What you will do
Nothing but the lines from the one containing "Open Require a password on wakeup link" through the one containing "Click the trash can Uninstall icon", both included, should be given again, each exactly as written below.

Working data
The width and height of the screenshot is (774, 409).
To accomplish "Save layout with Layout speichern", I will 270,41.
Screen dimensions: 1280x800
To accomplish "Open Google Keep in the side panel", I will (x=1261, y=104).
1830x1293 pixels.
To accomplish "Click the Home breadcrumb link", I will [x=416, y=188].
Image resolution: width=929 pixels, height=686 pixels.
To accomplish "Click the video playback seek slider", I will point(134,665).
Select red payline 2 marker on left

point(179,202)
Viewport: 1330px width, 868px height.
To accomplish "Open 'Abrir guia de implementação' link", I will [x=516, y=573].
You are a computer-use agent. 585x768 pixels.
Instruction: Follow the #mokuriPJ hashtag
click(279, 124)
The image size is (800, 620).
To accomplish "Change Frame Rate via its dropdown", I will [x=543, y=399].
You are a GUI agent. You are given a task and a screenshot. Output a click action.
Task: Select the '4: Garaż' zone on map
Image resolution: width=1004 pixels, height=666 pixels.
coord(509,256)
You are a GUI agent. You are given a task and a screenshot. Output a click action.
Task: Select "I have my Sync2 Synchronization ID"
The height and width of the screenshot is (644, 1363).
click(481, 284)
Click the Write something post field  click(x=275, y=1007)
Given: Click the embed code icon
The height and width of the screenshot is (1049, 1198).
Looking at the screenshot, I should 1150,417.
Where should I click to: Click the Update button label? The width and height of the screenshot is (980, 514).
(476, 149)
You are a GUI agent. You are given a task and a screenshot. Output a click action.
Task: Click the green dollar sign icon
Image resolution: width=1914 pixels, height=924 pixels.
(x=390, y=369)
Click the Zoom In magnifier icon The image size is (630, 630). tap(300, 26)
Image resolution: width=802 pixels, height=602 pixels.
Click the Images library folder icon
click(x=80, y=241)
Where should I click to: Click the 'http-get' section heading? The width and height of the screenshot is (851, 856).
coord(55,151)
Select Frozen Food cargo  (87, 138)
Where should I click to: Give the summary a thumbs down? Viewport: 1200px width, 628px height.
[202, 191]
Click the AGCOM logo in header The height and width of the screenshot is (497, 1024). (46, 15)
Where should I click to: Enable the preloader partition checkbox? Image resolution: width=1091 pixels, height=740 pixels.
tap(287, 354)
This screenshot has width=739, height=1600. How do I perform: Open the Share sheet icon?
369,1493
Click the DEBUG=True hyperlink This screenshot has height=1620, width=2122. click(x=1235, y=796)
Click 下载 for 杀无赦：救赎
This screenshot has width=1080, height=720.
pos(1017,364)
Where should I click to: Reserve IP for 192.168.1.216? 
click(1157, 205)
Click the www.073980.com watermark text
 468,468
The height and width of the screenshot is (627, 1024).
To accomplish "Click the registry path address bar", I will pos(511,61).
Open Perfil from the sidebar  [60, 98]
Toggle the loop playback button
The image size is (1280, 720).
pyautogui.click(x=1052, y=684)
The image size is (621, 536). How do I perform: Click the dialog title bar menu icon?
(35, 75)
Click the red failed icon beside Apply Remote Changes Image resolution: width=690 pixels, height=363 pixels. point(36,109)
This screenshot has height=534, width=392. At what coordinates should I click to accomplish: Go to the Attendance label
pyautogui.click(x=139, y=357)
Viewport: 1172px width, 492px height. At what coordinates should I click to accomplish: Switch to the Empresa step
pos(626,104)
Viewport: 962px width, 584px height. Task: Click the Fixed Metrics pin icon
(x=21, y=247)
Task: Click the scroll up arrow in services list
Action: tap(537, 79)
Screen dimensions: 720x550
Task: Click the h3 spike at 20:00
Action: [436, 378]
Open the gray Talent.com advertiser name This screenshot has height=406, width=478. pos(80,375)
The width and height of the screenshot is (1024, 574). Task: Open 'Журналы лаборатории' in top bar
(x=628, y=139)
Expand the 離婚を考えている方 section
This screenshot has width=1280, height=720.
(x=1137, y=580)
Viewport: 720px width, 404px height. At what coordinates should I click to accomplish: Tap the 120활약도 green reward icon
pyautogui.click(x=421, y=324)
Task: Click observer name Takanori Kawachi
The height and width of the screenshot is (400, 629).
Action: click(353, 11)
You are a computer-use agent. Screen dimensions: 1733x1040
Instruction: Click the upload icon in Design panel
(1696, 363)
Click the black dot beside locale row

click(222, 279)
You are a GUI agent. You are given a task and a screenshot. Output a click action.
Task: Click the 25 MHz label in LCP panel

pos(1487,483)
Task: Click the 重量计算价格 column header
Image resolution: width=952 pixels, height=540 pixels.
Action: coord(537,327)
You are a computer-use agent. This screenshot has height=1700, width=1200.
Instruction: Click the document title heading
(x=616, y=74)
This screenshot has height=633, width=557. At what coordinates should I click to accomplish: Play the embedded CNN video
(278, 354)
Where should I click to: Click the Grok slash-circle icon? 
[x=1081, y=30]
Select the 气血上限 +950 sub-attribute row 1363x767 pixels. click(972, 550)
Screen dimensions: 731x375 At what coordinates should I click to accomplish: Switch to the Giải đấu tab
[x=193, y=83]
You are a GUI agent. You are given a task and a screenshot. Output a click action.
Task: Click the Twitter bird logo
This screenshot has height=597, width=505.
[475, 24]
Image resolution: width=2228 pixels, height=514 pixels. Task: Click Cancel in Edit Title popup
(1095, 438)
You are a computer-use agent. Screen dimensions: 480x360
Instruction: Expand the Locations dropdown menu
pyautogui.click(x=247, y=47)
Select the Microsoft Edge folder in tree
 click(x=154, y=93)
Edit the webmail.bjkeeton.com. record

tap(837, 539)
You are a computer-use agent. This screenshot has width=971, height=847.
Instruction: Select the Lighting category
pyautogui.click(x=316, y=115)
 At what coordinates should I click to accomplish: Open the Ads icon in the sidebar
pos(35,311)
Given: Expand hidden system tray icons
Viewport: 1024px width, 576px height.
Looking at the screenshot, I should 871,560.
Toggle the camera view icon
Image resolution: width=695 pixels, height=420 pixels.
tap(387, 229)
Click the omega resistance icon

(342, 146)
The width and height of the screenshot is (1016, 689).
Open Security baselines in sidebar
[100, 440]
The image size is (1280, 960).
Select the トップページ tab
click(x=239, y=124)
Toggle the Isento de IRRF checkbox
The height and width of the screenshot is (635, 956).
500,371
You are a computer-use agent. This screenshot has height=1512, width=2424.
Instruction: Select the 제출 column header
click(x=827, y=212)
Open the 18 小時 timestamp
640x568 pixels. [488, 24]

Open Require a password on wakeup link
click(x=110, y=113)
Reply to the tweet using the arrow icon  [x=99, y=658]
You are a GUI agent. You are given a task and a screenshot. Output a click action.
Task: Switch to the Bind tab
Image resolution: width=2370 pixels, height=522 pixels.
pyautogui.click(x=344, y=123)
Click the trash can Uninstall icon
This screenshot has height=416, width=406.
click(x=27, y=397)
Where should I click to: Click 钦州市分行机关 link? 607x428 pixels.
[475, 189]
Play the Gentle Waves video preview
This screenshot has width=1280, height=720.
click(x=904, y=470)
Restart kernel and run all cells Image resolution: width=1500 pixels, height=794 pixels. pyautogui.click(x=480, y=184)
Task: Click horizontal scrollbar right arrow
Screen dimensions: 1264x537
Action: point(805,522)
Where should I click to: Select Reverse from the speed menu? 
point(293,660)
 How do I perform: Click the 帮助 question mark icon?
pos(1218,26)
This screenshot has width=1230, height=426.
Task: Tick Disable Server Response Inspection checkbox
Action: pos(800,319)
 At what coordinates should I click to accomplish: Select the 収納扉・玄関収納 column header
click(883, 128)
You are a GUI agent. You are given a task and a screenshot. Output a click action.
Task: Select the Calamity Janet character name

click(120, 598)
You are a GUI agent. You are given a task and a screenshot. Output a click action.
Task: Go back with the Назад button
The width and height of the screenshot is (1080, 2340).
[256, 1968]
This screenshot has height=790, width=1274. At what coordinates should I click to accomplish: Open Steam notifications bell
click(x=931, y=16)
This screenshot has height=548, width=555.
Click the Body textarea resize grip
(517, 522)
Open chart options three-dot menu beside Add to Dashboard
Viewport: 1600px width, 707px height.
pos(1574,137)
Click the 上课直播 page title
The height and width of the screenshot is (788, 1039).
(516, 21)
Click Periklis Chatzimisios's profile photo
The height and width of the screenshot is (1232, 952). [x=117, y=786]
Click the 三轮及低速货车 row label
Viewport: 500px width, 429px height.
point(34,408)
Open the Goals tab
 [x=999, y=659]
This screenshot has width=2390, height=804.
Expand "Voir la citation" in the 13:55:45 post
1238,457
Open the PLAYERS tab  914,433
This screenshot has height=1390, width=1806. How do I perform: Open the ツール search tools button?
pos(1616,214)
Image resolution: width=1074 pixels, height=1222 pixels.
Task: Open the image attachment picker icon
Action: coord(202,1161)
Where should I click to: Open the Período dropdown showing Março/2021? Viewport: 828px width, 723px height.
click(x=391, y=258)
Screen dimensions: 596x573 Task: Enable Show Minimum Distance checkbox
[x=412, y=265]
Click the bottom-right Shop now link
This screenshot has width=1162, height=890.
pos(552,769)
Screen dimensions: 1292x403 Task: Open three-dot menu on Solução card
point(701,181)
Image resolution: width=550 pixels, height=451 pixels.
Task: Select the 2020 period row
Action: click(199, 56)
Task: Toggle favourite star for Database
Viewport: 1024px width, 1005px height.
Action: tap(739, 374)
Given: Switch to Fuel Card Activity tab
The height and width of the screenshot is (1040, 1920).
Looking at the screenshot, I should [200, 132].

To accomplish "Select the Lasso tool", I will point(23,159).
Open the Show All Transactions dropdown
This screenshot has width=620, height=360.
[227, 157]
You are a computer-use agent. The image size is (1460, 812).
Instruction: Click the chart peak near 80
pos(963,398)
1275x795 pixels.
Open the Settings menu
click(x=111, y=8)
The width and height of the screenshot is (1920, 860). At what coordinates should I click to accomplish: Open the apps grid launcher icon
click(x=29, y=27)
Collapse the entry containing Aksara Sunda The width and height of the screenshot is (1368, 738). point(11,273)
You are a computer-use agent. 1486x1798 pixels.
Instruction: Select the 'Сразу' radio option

Answer box
Open Require a password on wakeup link
click(x=110, y=113)
Reply to the tweet using the arrow icon  [x=99, y=658]
You are a GUI agent. You are given a task and a screenshot. Output a click action.
Task: Switch to the Bind tab
Image resolution: width=2370 pixels, height=522 pixels.
pyautogui.click(x=344, y=123)
Click the trash can Uninstall icon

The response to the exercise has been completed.